> Problem statement
Scan the data for "computer" and copy each matching line.

> Items listed in a dataset

=== Section Start ===

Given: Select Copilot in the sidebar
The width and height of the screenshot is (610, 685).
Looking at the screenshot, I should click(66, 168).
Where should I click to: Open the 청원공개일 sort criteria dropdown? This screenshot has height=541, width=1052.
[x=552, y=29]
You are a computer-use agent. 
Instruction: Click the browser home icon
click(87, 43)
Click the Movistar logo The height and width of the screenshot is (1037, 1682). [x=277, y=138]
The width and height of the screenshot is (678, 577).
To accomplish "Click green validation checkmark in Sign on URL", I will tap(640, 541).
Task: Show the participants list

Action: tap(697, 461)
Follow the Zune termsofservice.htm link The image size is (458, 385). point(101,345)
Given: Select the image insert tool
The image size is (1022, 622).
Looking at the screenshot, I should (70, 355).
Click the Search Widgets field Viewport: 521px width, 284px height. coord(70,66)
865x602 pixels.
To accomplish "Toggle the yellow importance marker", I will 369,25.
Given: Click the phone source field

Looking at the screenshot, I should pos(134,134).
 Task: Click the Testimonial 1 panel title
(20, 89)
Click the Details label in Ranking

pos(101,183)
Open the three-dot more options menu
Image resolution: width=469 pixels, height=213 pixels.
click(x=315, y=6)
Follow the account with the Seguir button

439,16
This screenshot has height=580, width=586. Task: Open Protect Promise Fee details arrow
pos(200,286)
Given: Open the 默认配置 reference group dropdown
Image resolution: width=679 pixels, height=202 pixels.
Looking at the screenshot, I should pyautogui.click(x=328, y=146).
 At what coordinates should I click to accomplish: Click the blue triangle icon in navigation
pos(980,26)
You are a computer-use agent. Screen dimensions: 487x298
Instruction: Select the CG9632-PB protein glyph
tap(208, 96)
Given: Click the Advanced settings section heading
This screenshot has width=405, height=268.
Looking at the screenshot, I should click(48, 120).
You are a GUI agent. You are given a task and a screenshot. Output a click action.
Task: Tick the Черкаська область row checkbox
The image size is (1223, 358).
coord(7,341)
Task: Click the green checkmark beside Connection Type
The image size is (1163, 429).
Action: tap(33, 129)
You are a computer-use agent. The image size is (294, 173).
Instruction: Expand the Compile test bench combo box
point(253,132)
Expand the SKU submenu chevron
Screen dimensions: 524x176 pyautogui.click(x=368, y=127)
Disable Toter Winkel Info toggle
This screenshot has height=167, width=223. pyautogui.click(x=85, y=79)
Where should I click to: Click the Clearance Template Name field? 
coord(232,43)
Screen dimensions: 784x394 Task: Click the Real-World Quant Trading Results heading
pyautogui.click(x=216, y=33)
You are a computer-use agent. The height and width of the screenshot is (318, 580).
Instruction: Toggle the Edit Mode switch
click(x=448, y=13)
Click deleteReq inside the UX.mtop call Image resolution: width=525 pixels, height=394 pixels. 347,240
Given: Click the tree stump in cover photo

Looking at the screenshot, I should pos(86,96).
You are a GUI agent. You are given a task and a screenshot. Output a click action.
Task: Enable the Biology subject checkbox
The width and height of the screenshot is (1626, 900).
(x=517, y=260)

=== Section End ===

> Exercise answer
You are a computer-use agent. 
You are a computer-use agent. Screen dimensions: 487x298
You are a computer-use agent. The image size is (294, 173).
You are a computer-use agent. The height and width of the screenshot is (318, 580).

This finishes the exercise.